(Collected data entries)
☆ ☆ ☆ ☆ ☆ ☆ ☆

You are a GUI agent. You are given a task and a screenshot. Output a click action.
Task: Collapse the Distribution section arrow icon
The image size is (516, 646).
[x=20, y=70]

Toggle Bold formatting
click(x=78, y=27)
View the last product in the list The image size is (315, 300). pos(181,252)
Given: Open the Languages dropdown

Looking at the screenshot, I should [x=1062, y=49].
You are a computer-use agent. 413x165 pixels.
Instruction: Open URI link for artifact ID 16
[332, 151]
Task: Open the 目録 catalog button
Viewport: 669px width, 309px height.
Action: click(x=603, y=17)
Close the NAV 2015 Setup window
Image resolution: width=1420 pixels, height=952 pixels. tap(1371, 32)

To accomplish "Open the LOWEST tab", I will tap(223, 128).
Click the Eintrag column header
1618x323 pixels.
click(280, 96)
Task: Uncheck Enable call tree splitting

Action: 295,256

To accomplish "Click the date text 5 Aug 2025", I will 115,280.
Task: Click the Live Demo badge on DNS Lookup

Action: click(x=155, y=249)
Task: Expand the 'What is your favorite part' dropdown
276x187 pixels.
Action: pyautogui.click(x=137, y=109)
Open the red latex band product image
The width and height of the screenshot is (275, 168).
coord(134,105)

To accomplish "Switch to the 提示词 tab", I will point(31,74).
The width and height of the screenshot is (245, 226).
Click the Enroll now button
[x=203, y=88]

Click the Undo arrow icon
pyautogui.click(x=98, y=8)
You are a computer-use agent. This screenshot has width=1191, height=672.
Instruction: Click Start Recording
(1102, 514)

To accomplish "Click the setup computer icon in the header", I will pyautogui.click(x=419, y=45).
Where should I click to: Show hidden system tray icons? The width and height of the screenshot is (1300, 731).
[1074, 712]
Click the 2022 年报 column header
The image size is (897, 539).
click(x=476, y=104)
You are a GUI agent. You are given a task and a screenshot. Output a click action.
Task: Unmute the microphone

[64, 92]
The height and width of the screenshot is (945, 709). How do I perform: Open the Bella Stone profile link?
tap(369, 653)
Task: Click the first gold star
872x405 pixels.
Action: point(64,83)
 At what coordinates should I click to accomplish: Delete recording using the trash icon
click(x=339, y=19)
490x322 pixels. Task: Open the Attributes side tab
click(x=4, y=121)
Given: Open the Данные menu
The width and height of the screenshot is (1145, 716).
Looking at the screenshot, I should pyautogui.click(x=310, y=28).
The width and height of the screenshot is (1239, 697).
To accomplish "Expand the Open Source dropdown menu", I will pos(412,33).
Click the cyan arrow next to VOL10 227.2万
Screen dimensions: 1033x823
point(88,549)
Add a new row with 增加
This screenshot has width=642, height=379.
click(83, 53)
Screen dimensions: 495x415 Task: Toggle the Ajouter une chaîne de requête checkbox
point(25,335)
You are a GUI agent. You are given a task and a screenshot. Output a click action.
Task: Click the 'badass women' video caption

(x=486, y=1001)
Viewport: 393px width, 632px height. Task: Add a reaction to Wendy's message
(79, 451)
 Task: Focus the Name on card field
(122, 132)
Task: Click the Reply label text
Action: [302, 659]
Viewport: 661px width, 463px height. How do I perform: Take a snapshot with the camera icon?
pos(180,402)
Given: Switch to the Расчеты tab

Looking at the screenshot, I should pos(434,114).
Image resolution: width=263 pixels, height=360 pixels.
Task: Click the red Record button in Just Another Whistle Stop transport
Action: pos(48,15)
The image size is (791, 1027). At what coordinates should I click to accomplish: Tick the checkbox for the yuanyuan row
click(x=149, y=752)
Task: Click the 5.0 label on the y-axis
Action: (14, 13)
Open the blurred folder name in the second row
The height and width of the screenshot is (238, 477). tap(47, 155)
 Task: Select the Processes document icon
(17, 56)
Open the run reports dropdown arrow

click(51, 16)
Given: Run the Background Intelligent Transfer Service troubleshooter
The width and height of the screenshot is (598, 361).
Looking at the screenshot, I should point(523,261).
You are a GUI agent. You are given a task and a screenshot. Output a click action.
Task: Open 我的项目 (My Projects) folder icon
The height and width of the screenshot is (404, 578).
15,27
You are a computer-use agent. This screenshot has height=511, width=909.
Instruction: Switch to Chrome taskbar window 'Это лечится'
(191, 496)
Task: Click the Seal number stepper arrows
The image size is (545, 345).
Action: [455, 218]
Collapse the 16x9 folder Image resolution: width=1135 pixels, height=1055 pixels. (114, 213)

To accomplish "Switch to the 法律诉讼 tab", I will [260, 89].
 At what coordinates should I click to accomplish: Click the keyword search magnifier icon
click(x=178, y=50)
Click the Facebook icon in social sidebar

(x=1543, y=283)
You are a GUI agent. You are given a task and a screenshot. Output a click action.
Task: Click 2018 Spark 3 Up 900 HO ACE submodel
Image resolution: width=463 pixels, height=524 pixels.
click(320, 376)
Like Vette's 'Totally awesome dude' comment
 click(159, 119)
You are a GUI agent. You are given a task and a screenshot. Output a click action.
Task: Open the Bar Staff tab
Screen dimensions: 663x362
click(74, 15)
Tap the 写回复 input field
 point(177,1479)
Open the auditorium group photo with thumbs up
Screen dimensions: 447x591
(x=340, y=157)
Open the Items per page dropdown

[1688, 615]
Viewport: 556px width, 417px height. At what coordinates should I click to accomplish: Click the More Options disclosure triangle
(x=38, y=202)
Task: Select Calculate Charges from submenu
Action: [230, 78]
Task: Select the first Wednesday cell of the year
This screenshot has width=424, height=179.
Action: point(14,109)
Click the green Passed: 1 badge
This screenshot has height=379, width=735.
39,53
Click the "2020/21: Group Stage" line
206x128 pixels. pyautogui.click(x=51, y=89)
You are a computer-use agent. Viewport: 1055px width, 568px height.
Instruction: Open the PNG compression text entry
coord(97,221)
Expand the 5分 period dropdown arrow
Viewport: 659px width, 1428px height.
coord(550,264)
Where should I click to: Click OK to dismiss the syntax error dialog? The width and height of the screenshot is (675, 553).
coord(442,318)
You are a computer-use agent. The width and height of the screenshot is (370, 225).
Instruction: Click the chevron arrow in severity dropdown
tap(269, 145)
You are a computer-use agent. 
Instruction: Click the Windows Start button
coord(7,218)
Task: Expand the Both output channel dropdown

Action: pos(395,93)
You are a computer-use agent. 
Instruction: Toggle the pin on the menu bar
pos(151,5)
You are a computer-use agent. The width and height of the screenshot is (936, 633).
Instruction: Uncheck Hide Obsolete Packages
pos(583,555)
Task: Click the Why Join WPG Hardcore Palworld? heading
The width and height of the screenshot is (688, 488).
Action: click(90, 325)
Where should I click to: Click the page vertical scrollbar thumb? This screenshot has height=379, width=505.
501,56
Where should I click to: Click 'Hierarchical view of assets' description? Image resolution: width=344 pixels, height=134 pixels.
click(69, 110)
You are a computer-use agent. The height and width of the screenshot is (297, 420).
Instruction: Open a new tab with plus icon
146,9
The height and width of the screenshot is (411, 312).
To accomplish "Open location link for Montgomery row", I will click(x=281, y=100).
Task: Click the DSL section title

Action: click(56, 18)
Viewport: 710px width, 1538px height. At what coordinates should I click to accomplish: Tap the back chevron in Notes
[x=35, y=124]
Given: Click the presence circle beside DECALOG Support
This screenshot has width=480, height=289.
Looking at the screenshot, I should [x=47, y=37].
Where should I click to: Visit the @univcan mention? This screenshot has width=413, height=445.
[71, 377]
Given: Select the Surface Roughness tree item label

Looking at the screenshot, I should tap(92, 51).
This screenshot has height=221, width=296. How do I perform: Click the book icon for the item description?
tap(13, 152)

☆ ☆ ☆ ☆ ☆ ☆ ☆

**What to do**: Within the records above, the line carrying "This screenshot has height=221, width=296." starts the range and the last line ends it. Set down that range exactly.

**Answer box**:
This screenshot has height=221, width=296. How do I perform: Click the book icon for the item description?
tap(13, 152)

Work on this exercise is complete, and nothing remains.